Artificial intelligence has made enormous progress, not least because of groundbreaking research by British AI pioneer DeepMind. In this DLD22 session, the company’s Chief Business Officer, Colin Murdoch, speaks with DLD founder Steffi Czerny about the most promising applications of AI, as well as remaining challenges.
“A lot of the work I do is searching for AI breakthroughs and matching them to problems in the real world”, Murdoch says. “I joke sometimes that it’s a bit like running a dating service.”
An AI system named AlphaFold shows the benefits that smart algorithms can bring: The AI makes it possible to predict the three-dimensional structure of proteins – which are, in essence, the building blocks of life, as Murdoch explains. This promises to bring advances in treatments for diseases such as cancer and dementia, he says.
“It used to take years of painstaking work and millions of dollars of equipment to map just one protein”, Murdoch notes. “With AlphaFold, we’re now doing millions of proteins in minutes. So we’ve gone from years to minutes. And I think the potential for drug discovery, therefore, is absolutely immense.”
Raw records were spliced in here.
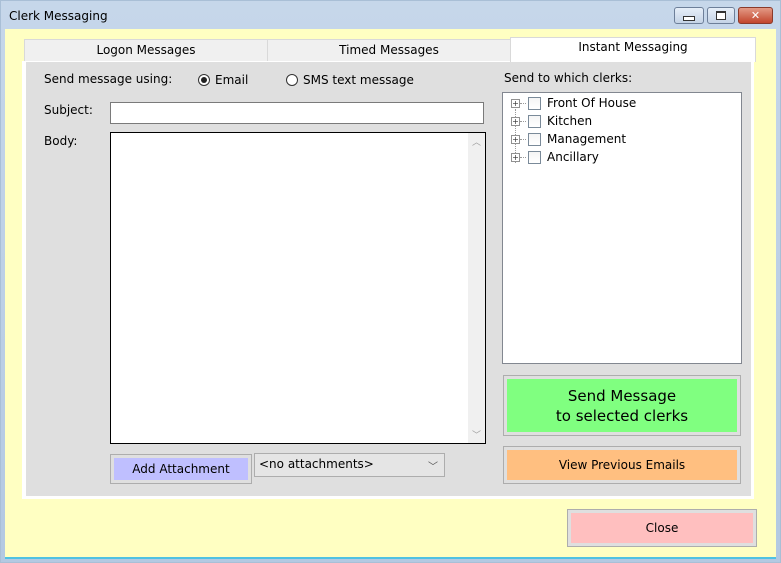 This screenshot has width=781, height=563. Describe the element at coordinates (297, 113) in the screenshot. I see `subject-input` at that location.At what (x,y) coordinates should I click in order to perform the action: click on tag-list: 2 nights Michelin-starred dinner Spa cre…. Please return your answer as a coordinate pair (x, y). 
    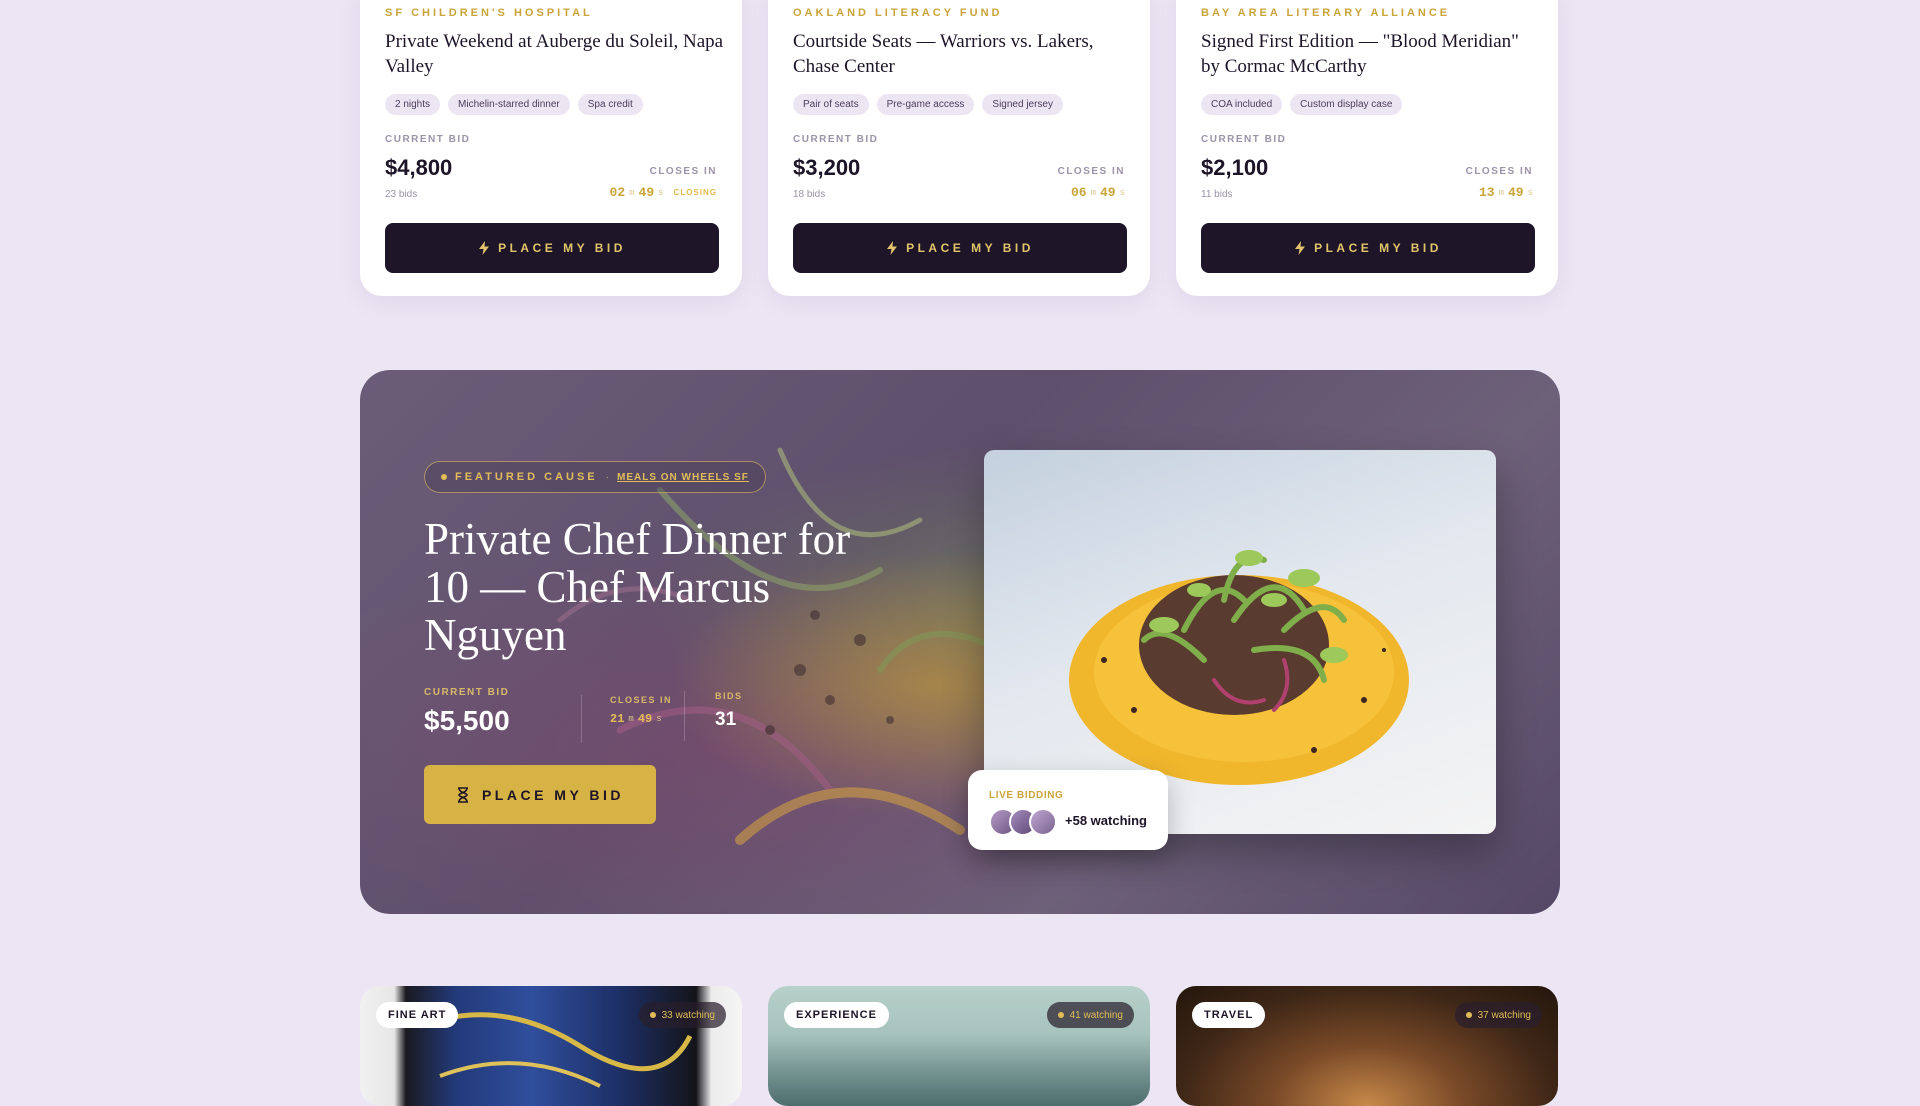
    Looking at the image, I should click on (514, 104).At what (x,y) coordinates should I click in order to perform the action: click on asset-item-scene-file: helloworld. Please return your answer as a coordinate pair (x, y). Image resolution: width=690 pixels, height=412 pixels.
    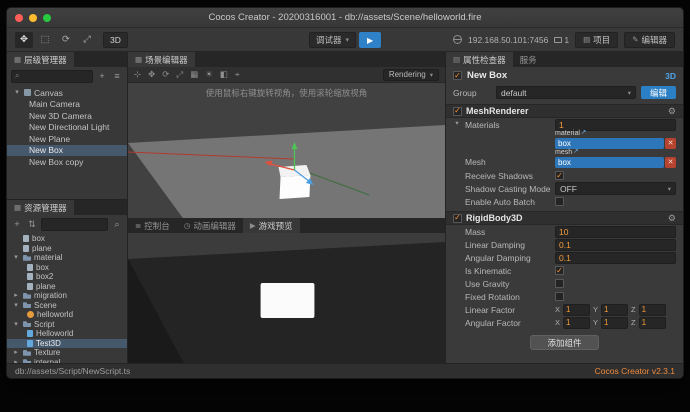
    Looking at the image, I should click on (67, 315).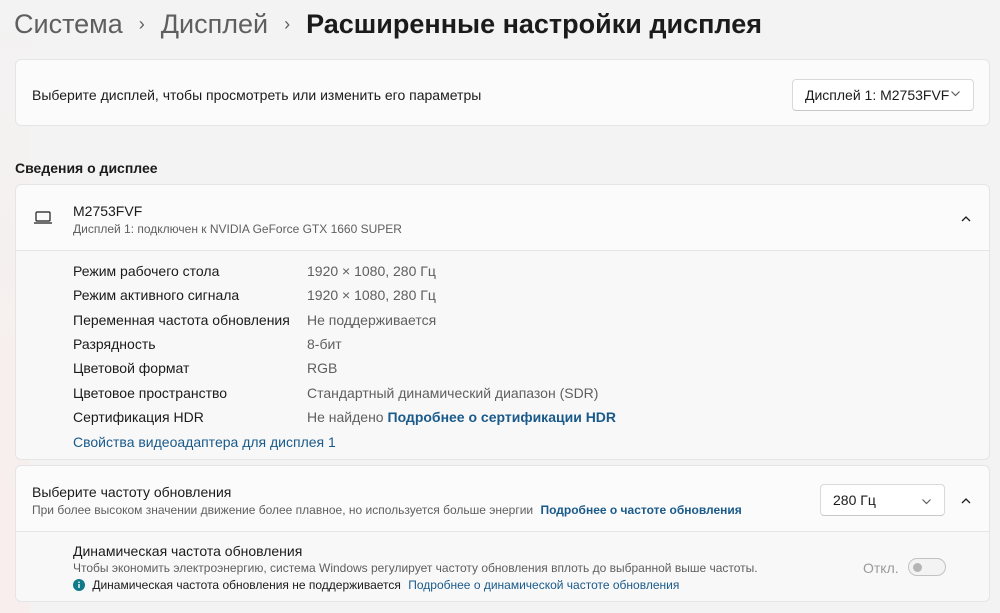 Image resolution: width=1000 pixels, height=613 pixels. What do you see at coordinates (214, 24) in the screenshot?
I see `breadcrumb-display: Дисплей` at bounding box center [214, 24].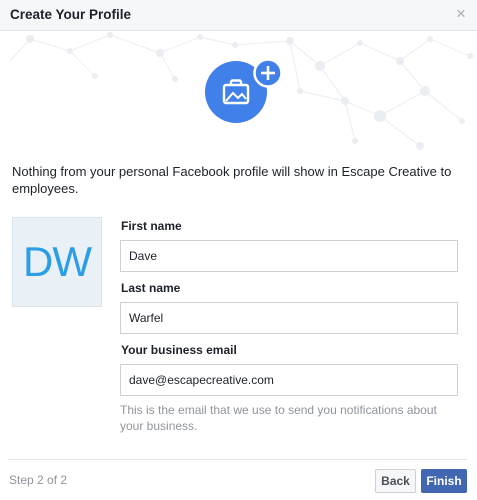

But with the “exceptional promise of AI” also comes the need to “pay exceptional care as well”, Murdoch emphasizes.
Whenever the company develops a new piece of technology “we also preemptively recognize the potential for misuse”, he declares. So before any public release “we internally debate that at length, in leadership forums, in dedicated working groups, and with external specialists”.